The required output is the line containing "Rental Policies (1102, 40)" and every line after it, transcribed exactly through the end of the data below.
:::::
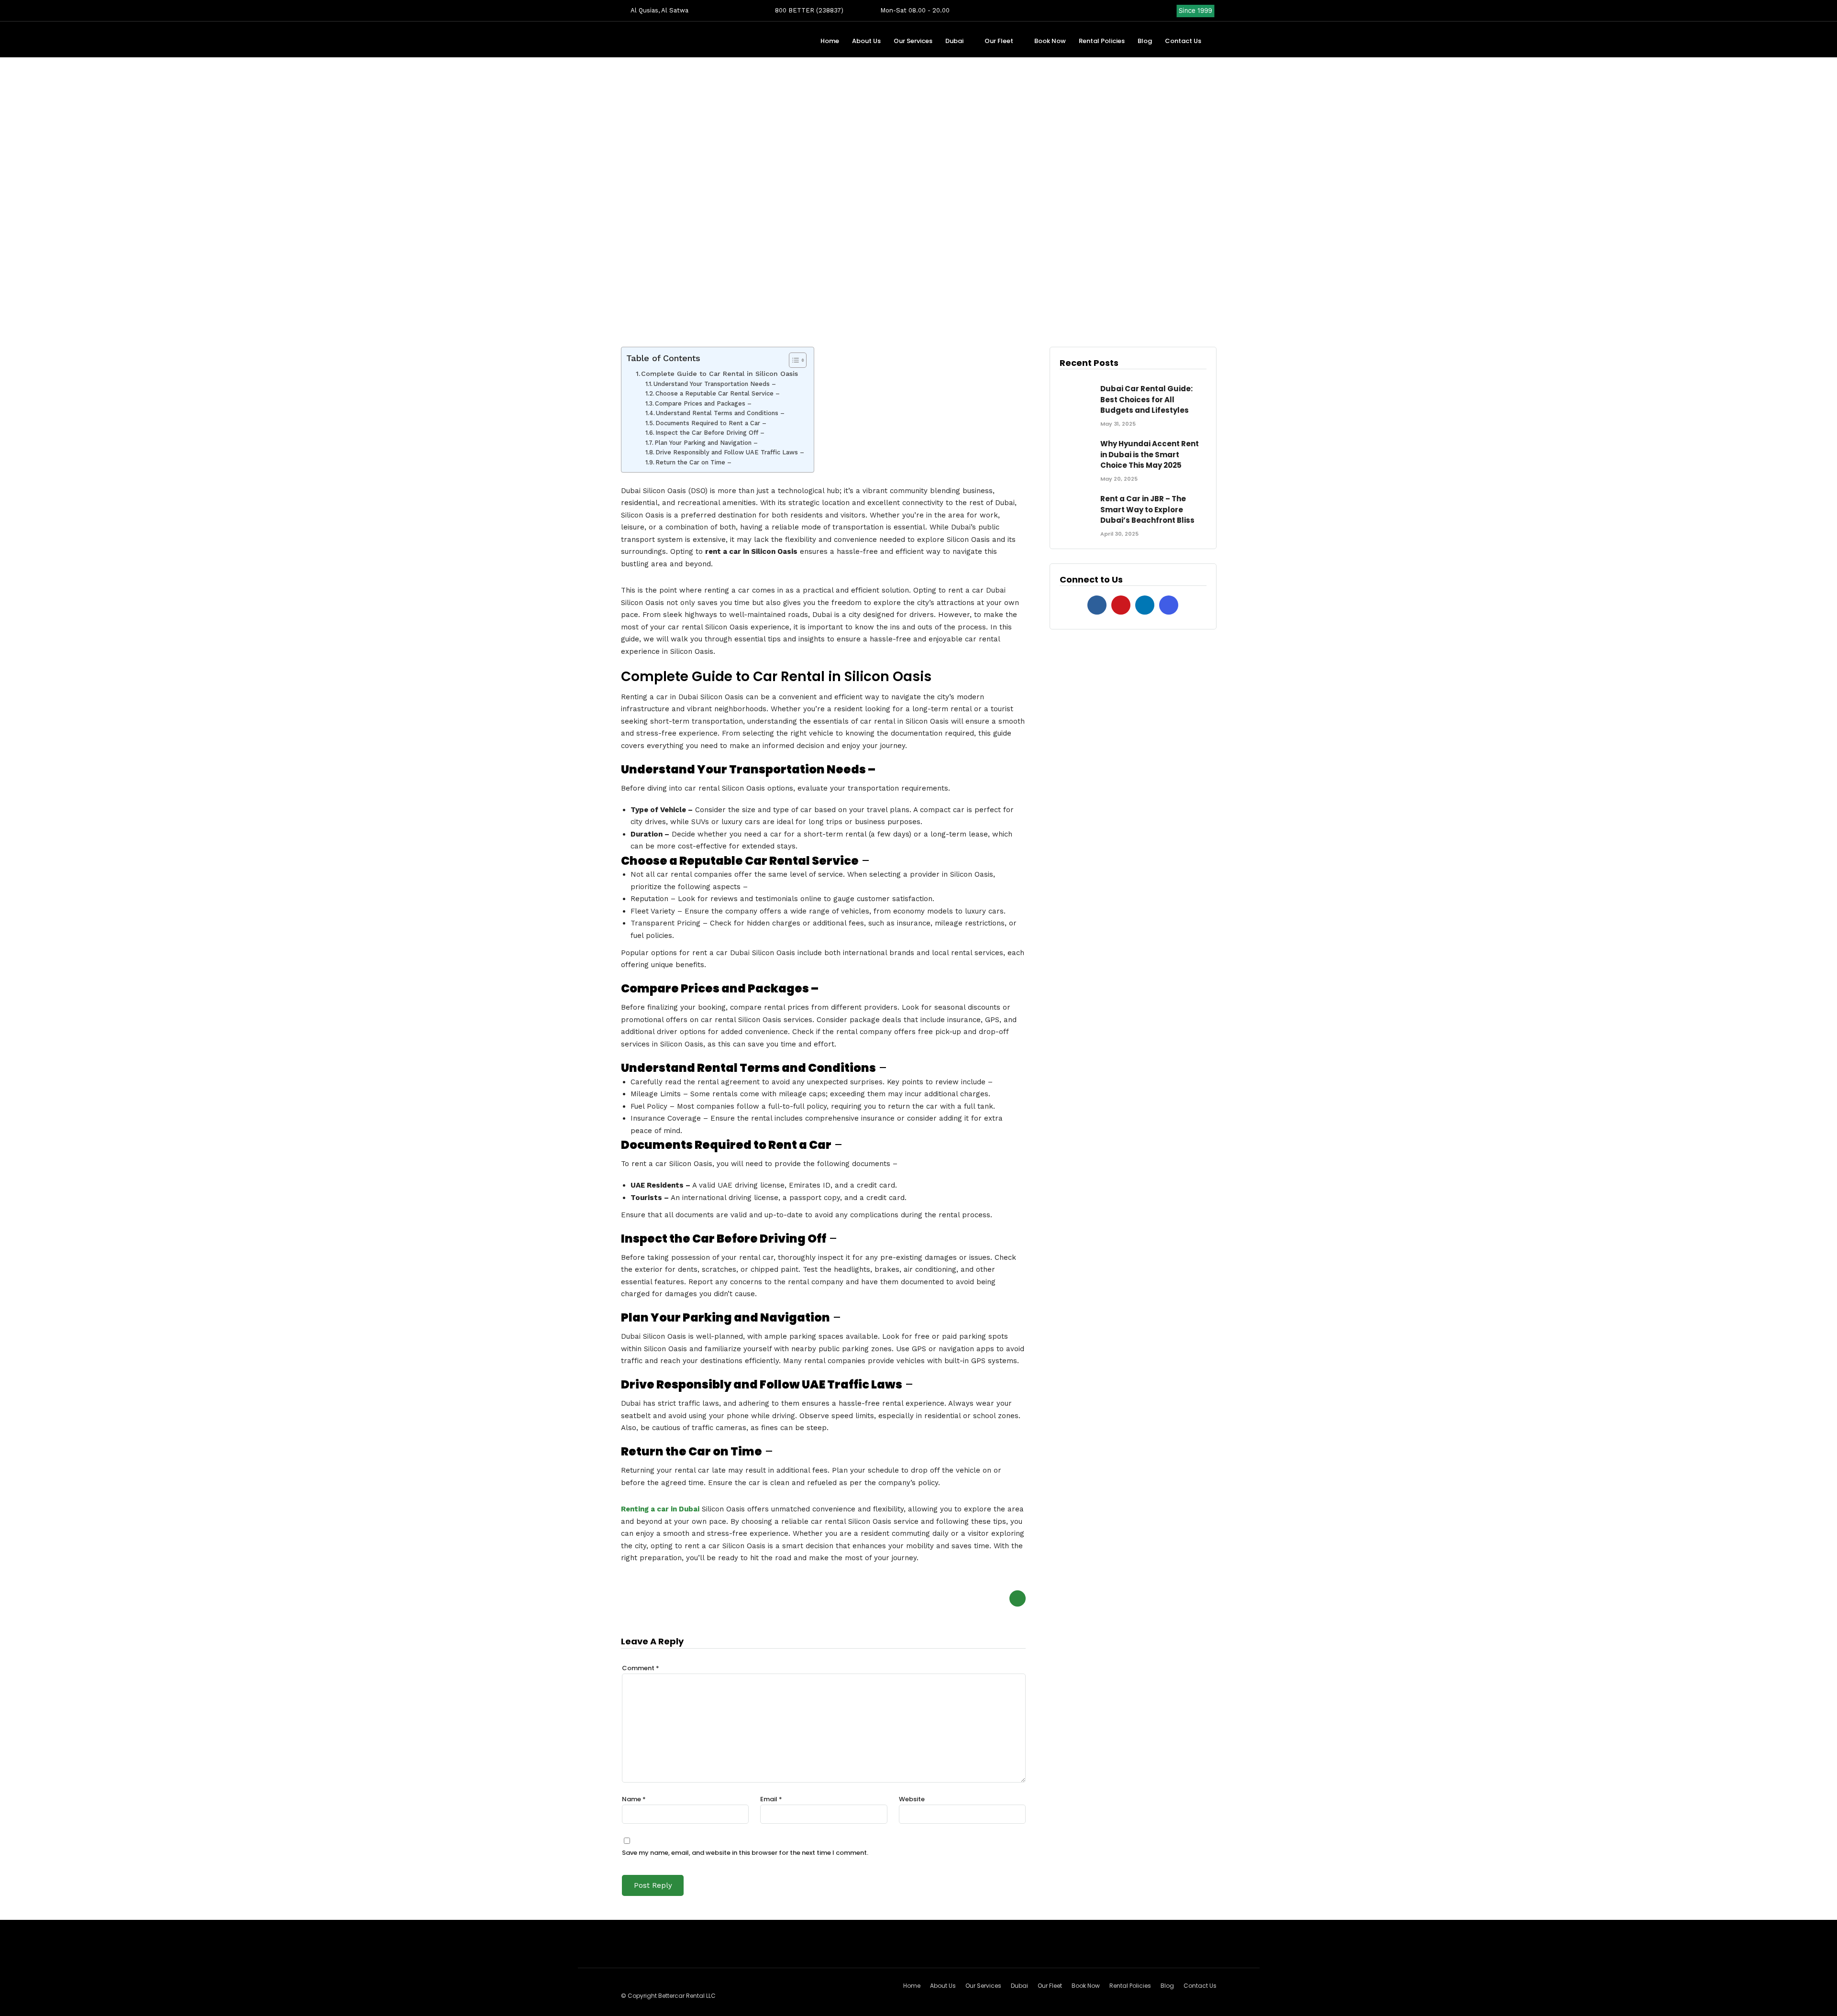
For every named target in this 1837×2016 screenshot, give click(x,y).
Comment (640, 1668)
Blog (1145, 40)
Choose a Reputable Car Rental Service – (717, 393)
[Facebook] (1097, 605)
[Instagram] (1169, 10)
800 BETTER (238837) (808, 10)
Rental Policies (1102, 40)
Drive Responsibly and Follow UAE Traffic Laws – (729, 452)
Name (634, 1799)
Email (771, 1799)
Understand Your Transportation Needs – (714, 383)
:::::
■ **Answer below**:
Rental Policies (1102, 40)
Drive Responsibly and Follow UAE Traffic Laws – (729, 452)
Name (634, 1799)
Email (771, 1799)
Understand Your Transportation Needs – (714, 383)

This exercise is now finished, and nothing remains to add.